__Given problem A__: Write out the McInnis case summary word for word, starting with "McInnis v. OAG" and going on through "within 25 miles.".
__Given problem B__: Extend the McInnis case summary from the point where it stops.

__Extracted text__:
%%
McInnis v. OAG Motorcycle Venturs, Inc.
2015 IL App (1st) 142644
Ill. App. Ct.2015Background
- McInnis, a top motorcycle salesman, was rehired by City Limits Harley‑Davidson (City Limits) on October 25, 2012 and, as a condition of rehiring, signed an employee confidentiality agreement containing an 18‑month postemployment noncompetition/nonsolicitation clause covering dealerships within 25 miles.
- McInnis had previously worked for City Limits (beginning 2009), briefly left for Woodstock Harley‑Davidson for one day, then sought rehiring; City Limits waived its normal 90‑day trial period when rehiring him.
- McInnis remained employed at City Limits for 18 months after signing the agreement and then voluntarily resigned in May 2014 to work for Woodstock; he maintained 179 client contacts in his personal cell phone.
- City Limits sued for a preliminary injunction to enforce the restrictive covenants; McInnis sought declaratory judgment that the covenants were unenforceable for lack of adequate consideration. The trial court denied injunctive relief and granted declaratory judgment for McInnis.
- On interlocutory appeal, the appellate court reviewed whether continued employment plus any additional consideration was sufficient to support the restrictive covenant; the court affirmed, holding the postemployment covenants unenforceable for lack of adequate consideration.
%%
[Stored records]
%%
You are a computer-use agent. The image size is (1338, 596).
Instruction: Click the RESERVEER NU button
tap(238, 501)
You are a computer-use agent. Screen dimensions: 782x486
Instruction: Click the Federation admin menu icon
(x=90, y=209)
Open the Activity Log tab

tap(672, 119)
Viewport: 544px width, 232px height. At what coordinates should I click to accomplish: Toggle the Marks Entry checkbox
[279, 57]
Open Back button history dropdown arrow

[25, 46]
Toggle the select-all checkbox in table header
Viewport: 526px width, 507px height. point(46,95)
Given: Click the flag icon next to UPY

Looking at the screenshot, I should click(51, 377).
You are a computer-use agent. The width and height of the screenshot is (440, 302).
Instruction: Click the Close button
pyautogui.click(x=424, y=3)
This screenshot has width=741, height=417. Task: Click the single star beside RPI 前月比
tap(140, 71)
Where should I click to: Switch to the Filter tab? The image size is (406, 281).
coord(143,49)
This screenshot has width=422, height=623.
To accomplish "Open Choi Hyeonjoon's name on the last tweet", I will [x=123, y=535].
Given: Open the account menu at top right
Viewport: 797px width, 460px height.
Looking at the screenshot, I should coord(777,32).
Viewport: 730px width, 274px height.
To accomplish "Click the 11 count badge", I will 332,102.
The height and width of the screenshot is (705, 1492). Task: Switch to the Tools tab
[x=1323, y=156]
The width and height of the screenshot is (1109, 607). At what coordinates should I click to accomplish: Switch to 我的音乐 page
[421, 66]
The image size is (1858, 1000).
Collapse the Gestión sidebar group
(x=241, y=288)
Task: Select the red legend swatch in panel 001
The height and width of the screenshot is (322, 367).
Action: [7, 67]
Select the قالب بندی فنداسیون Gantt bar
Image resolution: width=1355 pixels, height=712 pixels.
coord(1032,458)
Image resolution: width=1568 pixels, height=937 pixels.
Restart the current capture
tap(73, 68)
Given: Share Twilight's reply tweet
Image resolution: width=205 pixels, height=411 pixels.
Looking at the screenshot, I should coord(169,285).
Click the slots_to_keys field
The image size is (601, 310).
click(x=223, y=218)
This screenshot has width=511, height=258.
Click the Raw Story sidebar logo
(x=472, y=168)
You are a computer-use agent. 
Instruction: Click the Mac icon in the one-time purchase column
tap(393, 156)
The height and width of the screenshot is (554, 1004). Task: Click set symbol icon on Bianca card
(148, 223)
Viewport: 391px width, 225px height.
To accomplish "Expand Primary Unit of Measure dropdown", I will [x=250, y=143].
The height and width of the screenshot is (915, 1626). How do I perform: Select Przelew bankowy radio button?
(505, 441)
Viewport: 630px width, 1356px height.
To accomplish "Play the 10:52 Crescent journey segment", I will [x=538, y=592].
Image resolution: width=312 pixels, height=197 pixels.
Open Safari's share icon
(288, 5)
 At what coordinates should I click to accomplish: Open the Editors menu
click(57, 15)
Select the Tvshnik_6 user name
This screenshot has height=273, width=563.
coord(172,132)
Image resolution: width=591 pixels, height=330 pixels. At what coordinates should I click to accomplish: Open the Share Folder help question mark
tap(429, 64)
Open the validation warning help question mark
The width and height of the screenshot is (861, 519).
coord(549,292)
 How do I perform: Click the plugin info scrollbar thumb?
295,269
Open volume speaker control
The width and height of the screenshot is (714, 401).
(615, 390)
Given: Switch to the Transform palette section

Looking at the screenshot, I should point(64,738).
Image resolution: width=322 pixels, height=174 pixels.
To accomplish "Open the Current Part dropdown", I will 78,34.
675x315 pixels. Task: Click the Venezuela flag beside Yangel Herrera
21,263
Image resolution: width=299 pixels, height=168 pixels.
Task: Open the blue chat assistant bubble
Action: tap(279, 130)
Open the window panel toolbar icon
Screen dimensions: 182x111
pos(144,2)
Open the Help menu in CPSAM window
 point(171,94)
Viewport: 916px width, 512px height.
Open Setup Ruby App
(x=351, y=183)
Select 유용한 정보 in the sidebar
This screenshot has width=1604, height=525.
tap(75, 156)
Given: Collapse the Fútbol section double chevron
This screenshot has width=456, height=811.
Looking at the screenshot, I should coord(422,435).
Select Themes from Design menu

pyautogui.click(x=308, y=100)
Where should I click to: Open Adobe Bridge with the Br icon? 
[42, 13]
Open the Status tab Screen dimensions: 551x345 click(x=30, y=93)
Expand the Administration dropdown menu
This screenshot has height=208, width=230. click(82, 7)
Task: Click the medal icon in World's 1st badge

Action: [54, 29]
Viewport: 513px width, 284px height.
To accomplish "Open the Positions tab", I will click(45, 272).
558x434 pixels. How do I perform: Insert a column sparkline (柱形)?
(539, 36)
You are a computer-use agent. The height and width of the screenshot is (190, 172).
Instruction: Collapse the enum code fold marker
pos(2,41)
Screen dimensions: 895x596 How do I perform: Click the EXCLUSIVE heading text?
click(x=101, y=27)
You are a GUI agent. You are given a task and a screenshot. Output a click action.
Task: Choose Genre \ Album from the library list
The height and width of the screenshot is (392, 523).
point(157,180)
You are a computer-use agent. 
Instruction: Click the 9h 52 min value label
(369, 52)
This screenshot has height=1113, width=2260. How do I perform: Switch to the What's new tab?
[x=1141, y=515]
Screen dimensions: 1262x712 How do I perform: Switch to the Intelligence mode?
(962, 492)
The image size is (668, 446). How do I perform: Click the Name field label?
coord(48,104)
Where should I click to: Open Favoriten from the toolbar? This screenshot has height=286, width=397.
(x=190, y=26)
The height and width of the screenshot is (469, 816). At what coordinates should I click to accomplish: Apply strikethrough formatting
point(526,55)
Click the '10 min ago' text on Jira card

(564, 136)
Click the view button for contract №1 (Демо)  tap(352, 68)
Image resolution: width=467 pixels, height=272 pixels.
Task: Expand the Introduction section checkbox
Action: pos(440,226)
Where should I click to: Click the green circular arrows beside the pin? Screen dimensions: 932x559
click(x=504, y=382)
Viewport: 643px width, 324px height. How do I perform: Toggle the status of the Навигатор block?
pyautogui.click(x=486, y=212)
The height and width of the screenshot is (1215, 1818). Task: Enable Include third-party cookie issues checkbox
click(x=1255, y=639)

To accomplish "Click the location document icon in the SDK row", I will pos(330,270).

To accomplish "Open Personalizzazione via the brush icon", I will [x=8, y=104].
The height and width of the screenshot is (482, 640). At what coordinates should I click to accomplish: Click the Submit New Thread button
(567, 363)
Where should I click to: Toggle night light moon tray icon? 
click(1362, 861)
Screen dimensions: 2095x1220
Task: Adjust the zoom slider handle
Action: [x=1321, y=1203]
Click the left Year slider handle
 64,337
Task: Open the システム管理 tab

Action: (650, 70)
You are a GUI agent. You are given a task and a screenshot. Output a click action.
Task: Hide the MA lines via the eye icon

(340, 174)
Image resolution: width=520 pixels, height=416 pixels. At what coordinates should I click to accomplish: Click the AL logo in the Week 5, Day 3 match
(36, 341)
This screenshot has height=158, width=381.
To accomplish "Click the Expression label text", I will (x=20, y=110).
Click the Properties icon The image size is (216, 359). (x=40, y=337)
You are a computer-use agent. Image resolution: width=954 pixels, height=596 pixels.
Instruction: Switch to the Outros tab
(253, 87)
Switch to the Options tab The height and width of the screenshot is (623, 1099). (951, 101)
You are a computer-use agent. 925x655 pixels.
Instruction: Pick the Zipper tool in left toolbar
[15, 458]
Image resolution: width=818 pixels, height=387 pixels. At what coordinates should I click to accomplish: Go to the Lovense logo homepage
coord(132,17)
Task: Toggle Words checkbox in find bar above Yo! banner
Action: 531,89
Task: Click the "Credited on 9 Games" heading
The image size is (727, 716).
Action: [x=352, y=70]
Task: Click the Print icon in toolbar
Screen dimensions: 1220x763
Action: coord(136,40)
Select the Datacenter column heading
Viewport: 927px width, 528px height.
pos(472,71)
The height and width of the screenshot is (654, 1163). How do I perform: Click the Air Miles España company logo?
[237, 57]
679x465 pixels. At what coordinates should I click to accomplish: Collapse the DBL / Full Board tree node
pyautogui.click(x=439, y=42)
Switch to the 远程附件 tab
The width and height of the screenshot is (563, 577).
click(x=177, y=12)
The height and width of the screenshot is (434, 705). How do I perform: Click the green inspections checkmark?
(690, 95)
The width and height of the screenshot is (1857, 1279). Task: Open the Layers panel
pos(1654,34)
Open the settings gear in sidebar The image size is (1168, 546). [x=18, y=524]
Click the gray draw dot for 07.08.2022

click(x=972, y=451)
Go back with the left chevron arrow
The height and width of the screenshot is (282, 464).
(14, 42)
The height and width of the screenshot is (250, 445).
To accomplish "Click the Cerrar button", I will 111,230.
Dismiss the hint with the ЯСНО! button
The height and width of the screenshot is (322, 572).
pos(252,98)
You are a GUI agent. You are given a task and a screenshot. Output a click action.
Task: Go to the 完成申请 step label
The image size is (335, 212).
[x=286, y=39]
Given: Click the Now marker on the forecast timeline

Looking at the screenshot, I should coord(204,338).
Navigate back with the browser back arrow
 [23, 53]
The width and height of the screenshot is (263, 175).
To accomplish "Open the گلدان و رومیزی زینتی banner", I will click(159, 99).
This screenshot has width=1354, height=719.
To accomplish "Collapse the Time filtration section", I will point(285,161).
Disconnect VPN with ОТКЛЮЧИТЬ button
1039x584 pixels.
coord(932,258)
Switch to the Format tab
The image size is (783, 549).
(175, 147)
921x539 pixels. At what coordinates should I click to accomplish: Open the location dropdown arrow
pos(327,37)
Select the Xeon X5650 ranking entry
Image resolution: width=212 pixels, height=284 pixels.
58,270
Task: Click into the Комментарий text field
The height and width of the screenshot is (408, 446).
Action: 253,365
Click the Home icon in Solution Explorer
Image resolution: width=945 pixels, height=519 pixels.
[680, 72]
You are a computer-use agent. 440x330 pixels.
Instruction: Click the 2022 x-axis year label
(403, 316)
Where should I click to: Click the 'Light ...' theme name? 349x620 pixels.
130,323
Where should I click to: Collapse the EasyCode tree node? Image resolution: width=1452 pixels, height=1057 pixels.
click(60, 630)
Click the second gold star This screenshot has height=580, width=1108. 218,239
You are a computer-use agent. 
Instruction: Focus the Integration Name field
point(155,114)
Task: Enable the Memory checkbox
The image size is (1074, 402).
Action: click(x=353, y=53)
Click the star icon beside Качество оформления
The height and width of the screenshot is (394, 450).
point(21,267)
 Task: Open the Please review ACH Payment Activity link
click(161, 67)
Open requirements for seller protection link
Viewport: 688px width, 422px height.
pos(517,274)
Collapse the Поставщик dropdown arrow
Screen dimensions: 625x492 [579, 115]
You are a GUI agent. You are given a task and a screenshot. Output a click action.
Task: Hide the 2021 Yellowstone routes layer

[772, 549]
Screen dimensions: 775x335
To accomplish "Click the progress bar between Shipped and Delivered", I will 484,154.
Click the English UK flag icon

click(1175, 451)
%%
__Right answer A__:
McInnis v. OAG Motorcycle Venturs, Inc.
2015 IL App (1st) 142644
Ill. App. Ct.2015Background
- McInnis, a top motorcycle salesman, was rehired by City Limits Harley‑Davidson (City Limits) on October 25, 2012 and, as a condition of rehiring, signed an employee confidentiality agreement containing an 18‑month postemployment noncompetition/nonsolicitation clause covering dealerships within 25 miles.

__Right answer B__:
Issues
| Issue | Plaintiff's Argument | Defendant's Argument | Held |
|---|---|---|---|
| Whether the postemployment restrictive covenants are supported by adequate consideration | McInnis: his continued employment after signing (18 months) is insufficient; no other additional consideration was provided | City Limits: rehiring, waiver of 90‑day trial period, access to confidential customer leads and benefits to top salesmen constitute adequate consideration under a fact‑specific analysis | Held: covenant unenforceable – continued employment under two years alone is inadequate and court found no additional consideration beyond employment |
| Whether courts should apply a bright‑line two‑year rule for adequate consideration | McInnis: two years is the generally recognized substantial period; less is inadequate absent other consideration | City Limits: two‑year rule should not be rigid; totality of circumstances (including rehiring, waiver of trial period) can make <2 years sufficient | Held: appellate court accepts two‑year benchmark as generally controlling but allows other consideration to suffice; here no such additional consideration was proven |
| Whether preliminary injunction was properly denied | McInnis: City Limits cannot show likelihood of success on merits because covenants lack adequate consideration | City Limits: likely to succeed because covenants protect legitimate business interests and were supported by consideration | Held: denial affirmed because City Limits failed to show likelihood of success on merits (inadequate consideration) |
| Whether trial court erred by considering fact‑specific evidence (e.g., resignation vs termination, waiver of trial period) | McInnis: trial court properly examined whether any additional consideration existed and found none | City Limits: trial court misapplied Fifield and should have weighed facts to find adequate consideration despite <2 years | Held: trial court’s fact‑specific inquiry was appropriate; its findings (no additional consideration) were upheld |
Key Cases Cited
- Reliable Fire Equipment Co. v. Arredondo, 2011 IL 111871 (Ill. 2011) (supreme court rejects rigid formulas and endorses totality‑of‑circumstances reasonableness analysis for restrictive covenants)
- Brown & Brown, Inc. v. Mudron, 379 Ill. App. 3d 724 (Ill. App. Ct. 2008) (post‑employment covenant unsupported where short post‑covenant employment and alleged additional benefits were not shown with specificity)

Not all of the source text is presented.